On Jeffrey Milisen’s first blackwater dive, he watched a rare cookiecutter shark fly directly at his friend's back.
“I looked up at his mom, like, how are we going to get this guy's attention? He's about to have a hole in his back,” said Milisen. “And she was buried behind her camera watching the shark charge at her son. It was really, really awesome.”
The ocean’s dark aliens immediately kidnapped him that night in 2009, and haven’t let him go since. He is now ready to share their stories in his new book, A Field Guide to Blackwater Diving in Hawai’i, coming October 15th.
Featuring more than 250 animals, Milisen's field guide provides a research overview and observations on everything from miniscule baby squids to forty-foot jellyfish. The first half of the book details jellies, ctenophores, crustaceans, worms and mollusks, including cephalopods. The second half is devoted to adult and larval fishes. Photographs taken by Milisen over the last 11 years off the shores of Kona accompany the entries, including some from that first dive with the cookiecutter shark.
Jeffrey MilisenA carangid swims inside a jellyfish.
Most of the animals included are found several miles off of Kona in less than 50 feet of water. A world-famous night diving destination, the black waters teem with creatures normally dispersed throughout the water column, many too deep for recreational divers to see during the day.
Jeffrey MilisenBrotulataenia
“I think a lot of people have heard the term vertical migration,” he said. “When I think of it, I think of it as squishing a lot of the ocean up near the surface, because you've got a lot of slices of the ocean that all kind of come together in that mixing bowl.”
The book’s release will be the culmination of a passion project that began during Milisen’s childhood. A self-described “lifelong critter nerd,” field guides have always been the “centerpiece” of his library. Ocean animals entered the picture in 2001 when he got scuba certified to tend the tanks at a local aquarium during his “first attempt at undergrad” at Eastern Connecticut State University.
Nearly a decade later, Milisen moved to Hawaii to finish that undergraduate degree, eventually earning his masters in Molecular Biosciences and Bioengineering from the University of Hawai‘i-Manoa. There he started a research project documenting the habitats and diversity of the ocean’s night creatures, with a “pie-in-the-sky” idea of someday turning his observations into one of those revered field guides.

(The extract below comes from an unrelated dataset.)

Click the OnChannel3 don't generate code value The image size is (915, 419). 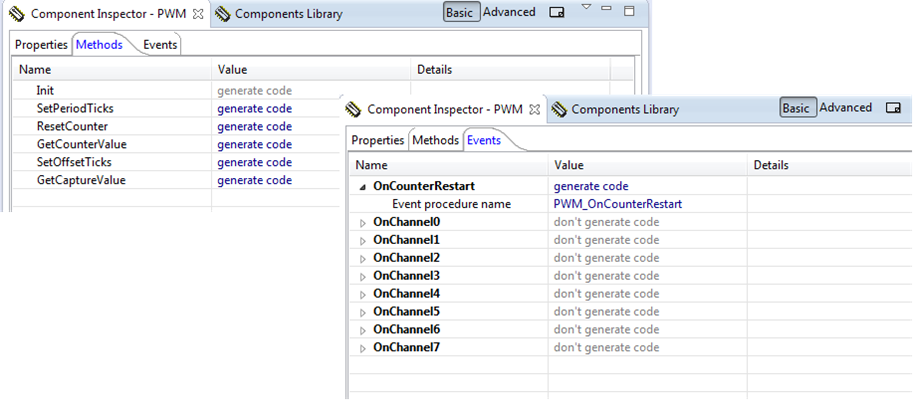coord(606,276)
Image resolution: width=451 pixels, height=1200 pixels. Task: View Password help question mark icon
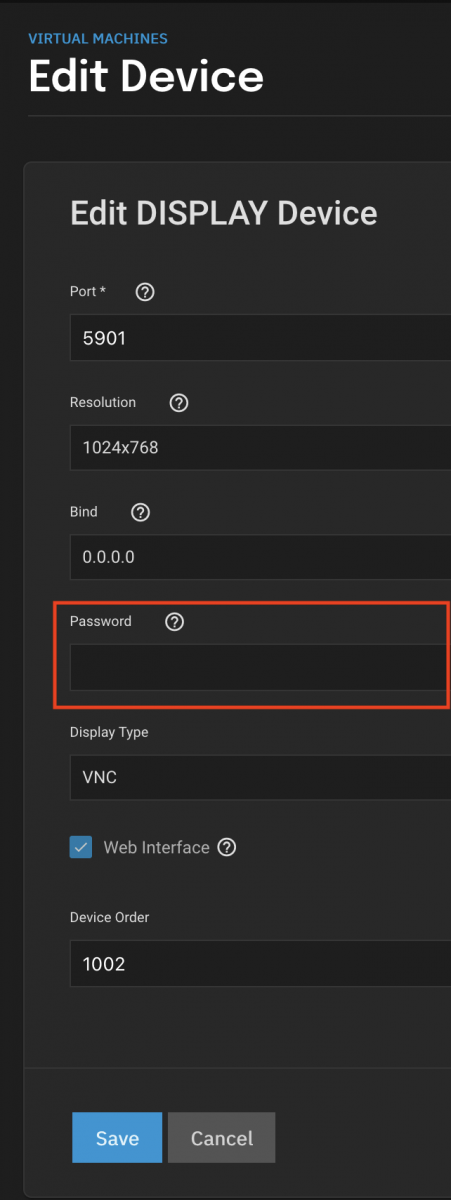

Now that he has, he hopes it helps demystify the deep.
Jeffrey MilisenThe planktonic larva of a sea snail floats through the Pacific.
“When you see a little glob of snot in the water, you have no idea where to start identifying this thing,” he said. “You have no idea what phyla it is in, what order, what it is related to,” so “one of my big goals ...was to make plankton and nekton and midwater and epipelagic animals palatable — put them in a format that people can understand.”
Milisen also views his field guide as a call to better understand the ocean, not just name it. Most divers spend their bottom time exploring reefs and shore dives in the shallow waters that comprise only eight percent of the ocean.
“And the rest is this pelagic ocean,” he said. “And people have no concept of that beyond the menu at their sushi restaurant. If it's not a tuna, or a whale, or a shark, or some kind of charismatic megafauna, they had no clue. So this book is to help start to bridge that gap.”
A Field Guide to Blackwater Diving in Hawai’i is available for preorder through Mutual Publishing. After its release, it will be available for purchase online, as well as at book stores and dive shops around Hawaii. Milisen plans to hold “dive with the author” events at Kona Honu Divers, where he is a guide. Exact details are to be announced at a later date.